*Entries provided*
------------------------------------------------

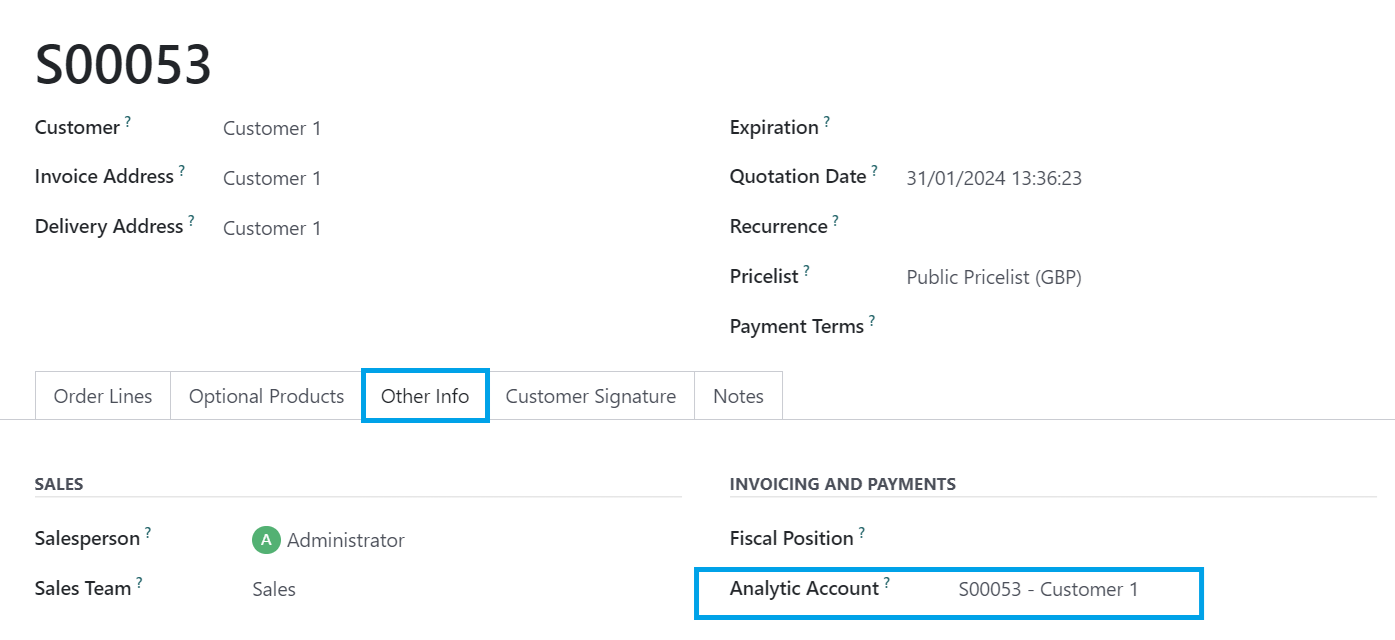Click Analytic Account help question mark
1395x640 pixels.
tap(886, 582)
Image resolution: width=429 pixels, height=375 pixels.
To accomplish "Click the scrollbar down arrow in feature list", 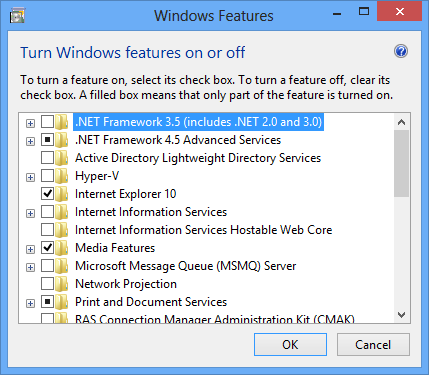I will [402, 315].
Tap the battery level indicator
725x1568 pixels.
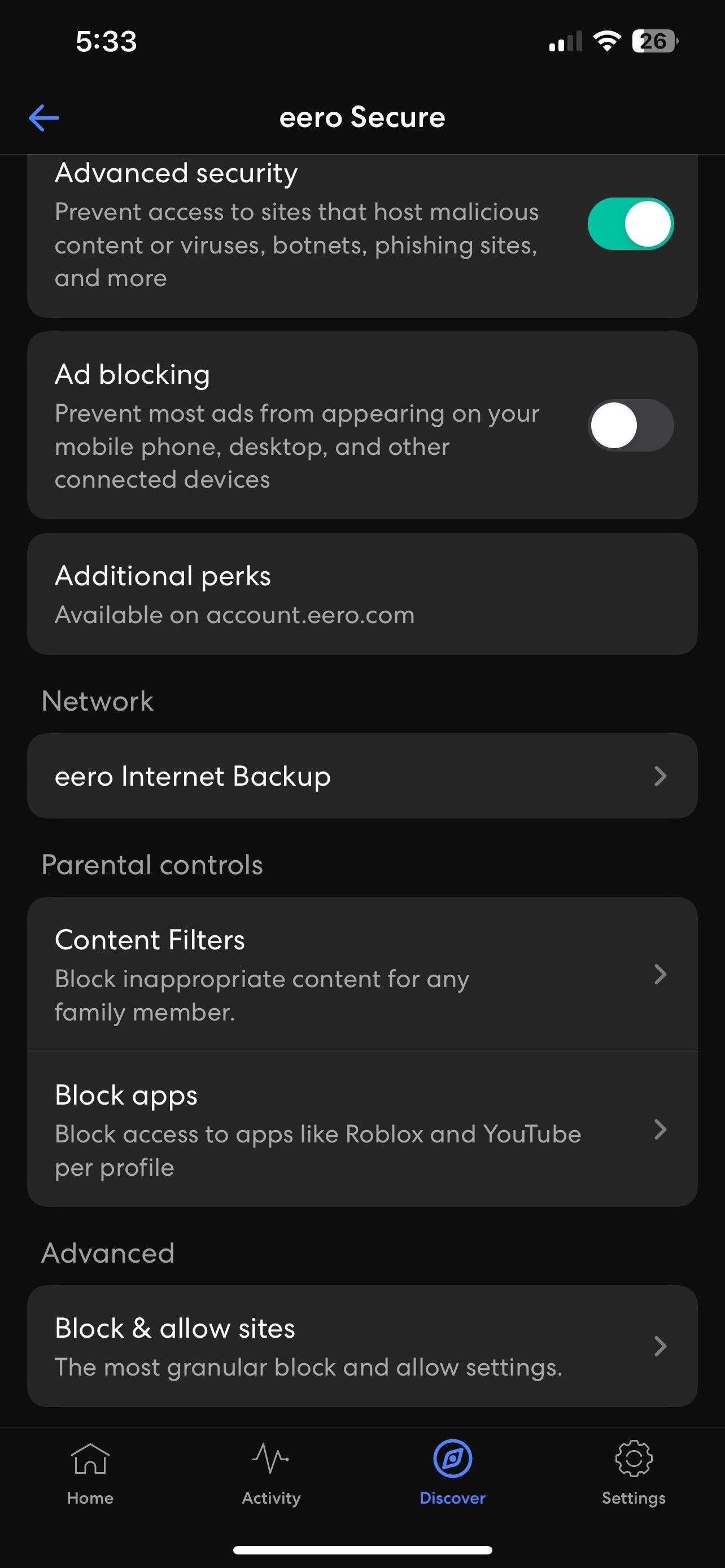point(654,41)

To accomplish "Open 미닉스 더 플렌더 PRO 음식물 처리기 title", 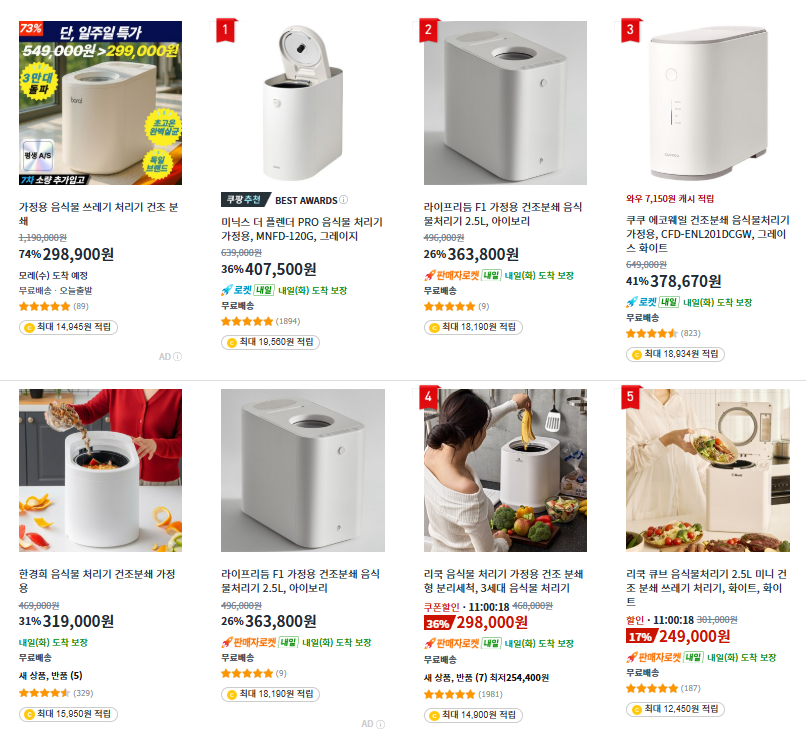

------------------------------------------------

*Directions for this task*
Restate exactly, and only, the lines from the one that holds "Tap the battery level indicator" down to the last line of the material above. Omit the pictures.

*Response to this task*
Tap the battery level indicator
725x1568 pixels.
point(654,41)

To accomplish "Open 미닉스 더 플렌더 PRO 음식물 처리기 title", 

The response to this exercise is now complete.